But Sharp noted that as long as the law stands, reporters and anyone with an interest in recording police are still vulnerable to prosecution. “Even though being charged under the law is pretty remote at this point, because the law is still on the books, a journalist can still be charged. They should still be careful,” he said.
Establishing precedent
The ACLU’s lawsuit might be a high-profile attack on the Illinois Eavesdropping Act, but it’s not the first time the divisive law has come under the scrutiny of the court system. Schwartz of the Illinois ACLU said that in the last eight years, more than a dozen people have been prosecuted in the state for secretly recording on-duty police; three of those prosecutions were brought by Alvarez’ office.
But in March, another Illinois State’s Attorney, Ron Dozier, of McLean County, diverged from Alvarez on the issue, dismissing felony charges against a 28-year-old man who recorded his interactions with a police officer during a traffic stop.
“My real problem with the law is that it makes a felony out of what is, in many cases, perfectly innocent conduct that even may be beneficial conduct,” Dozier said in an earlier interview.
In the same month, a trial court judge in Cook County — Alvarez’ jurisdiction — ruled in Illinois v. Drew that the eavesdropping statue is unconstitutional in the case of a street artist who recorded exchanges with police during his arrest.
“This law is defined by the Legislature and in bringing charges in this case the State’s Attorney’s Office was doing its job in enforcing this law as it currently exists in Illinois,” said Alvarez in a press release responding to the ruling in that case.
In January, a 21-year-old woman who was acquitted of similar charges sued the City of Chicago and three police officers, alleging that they violated her Fourth Amendment rights when she was arrested for secretly recording her interactions with police while filing a sexual harassment complaint with the department.
And last September, Illinois’ Second Judicial Circuit Court ruled in Illinois v. Allison that the state’s eavesdropping law is unconstitutional as applied to a man who faced up to 75 years in prison for secretly recording his encounters with police officers and a judge.
Evidently, the Seventh Circuit’s May ruling in favor of the ACLU joins other courts to recognize that the First Amendment protects the audio recording of police officers, including the U.S. Court of Appeals in Boston (1st Cir.), which held last year in Glik v. Cunniffe that the right to record police officials in the public performance of their duties is “clearly established.”
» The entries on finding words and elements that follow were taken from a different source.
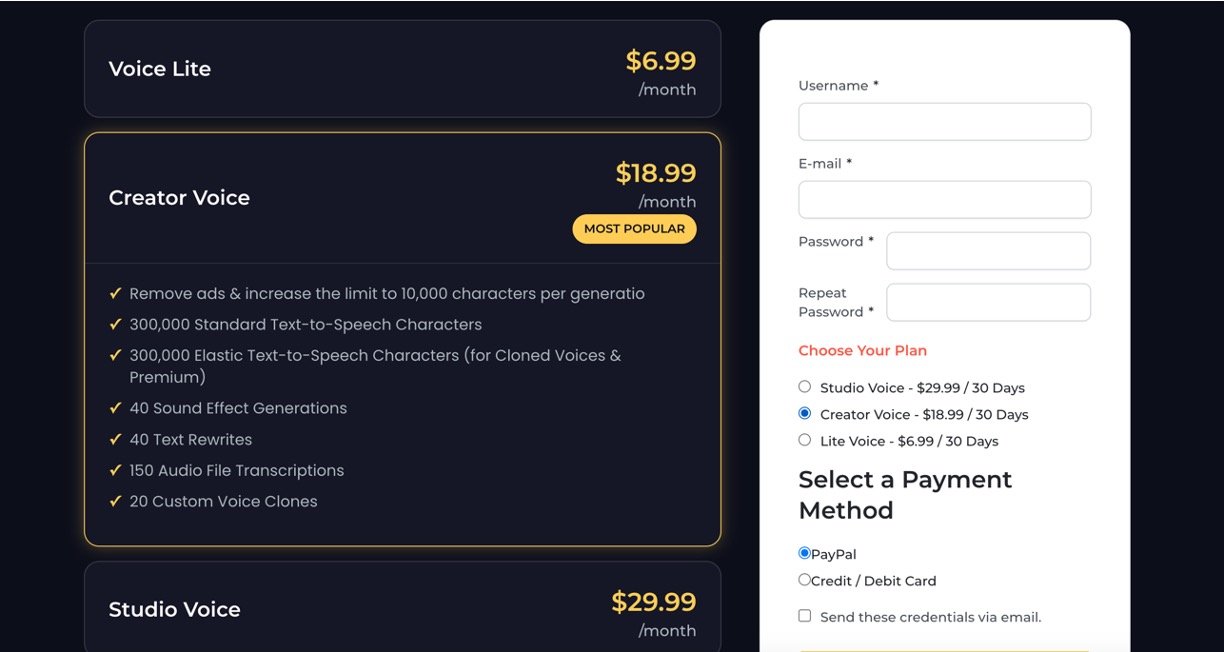Focus the Repeat Password field
The width and height of the screenshot is (1224, 652).
pyautogui.click(x=988, y=302)
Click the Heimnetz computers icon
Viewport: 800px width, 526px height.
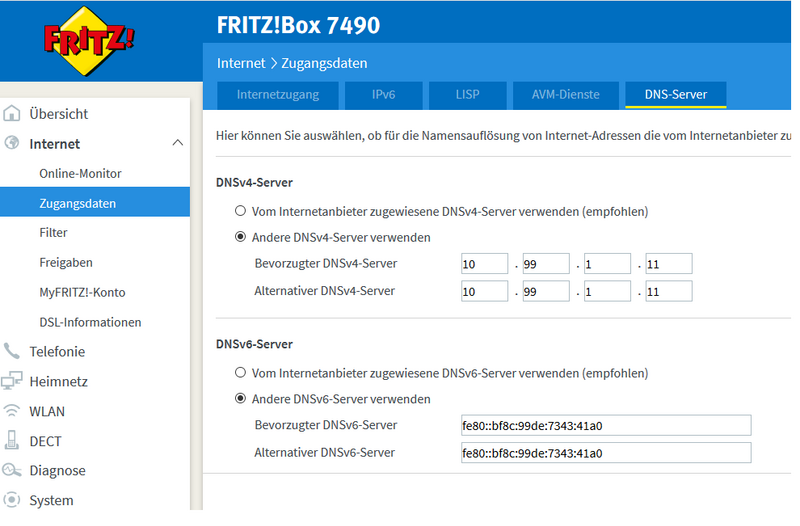(x=12, y=381)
The recent judiciary challenges to strict audio recording laws in Illinois and elsewhere provide overwhelming proof that the state’s Eavesdropping Act violates the First Amendment and will therefore be struck down soon, according to Sharp of the Illinois Press Association. Based on the Illinois ACLU’s victory at the federal appellate level, “the courts will probably be the ones to take a next step,” he added.
Outside the courtroom
While the eavesdropping law faces the scrutiny of the courts, the Illinois House of Representatives, in a 71-45 vote, passed a measure sponsored by Rep. Elaine Nekritz that would amend the controversial statute to allow citizens to make audio recordings of police officers performing their duties in public. In written testimony, the Reporters Committee expressed support of the proposed legislation, which is now before the Illinois State Senate for consideration.
“The goal was to put an end the rather egregious prosecutions in the state of Illinois,” said Nekritz, adding that the bill would still consider interference into criminal investigations a crime and would only apply to police officers and not all state public officials.
Meanwhile, another provocative bill, sponsored by Sen. Michael Noland, sits before the State Senate. It would make it legal to record any public conversation as long as one party is aware of it, meaning that police officers could surreptitiously record civilians.
Nekritz said she opposes a broad expansion of police surveillance powers, adding that she thinks police must obtain a warrant in order to exert the kind of authority proposed in Noland’s bill.
“Citizens are not on an even playing field with law enforcement officers,” she said. “Law enforcement officers already have extraordinary powers.”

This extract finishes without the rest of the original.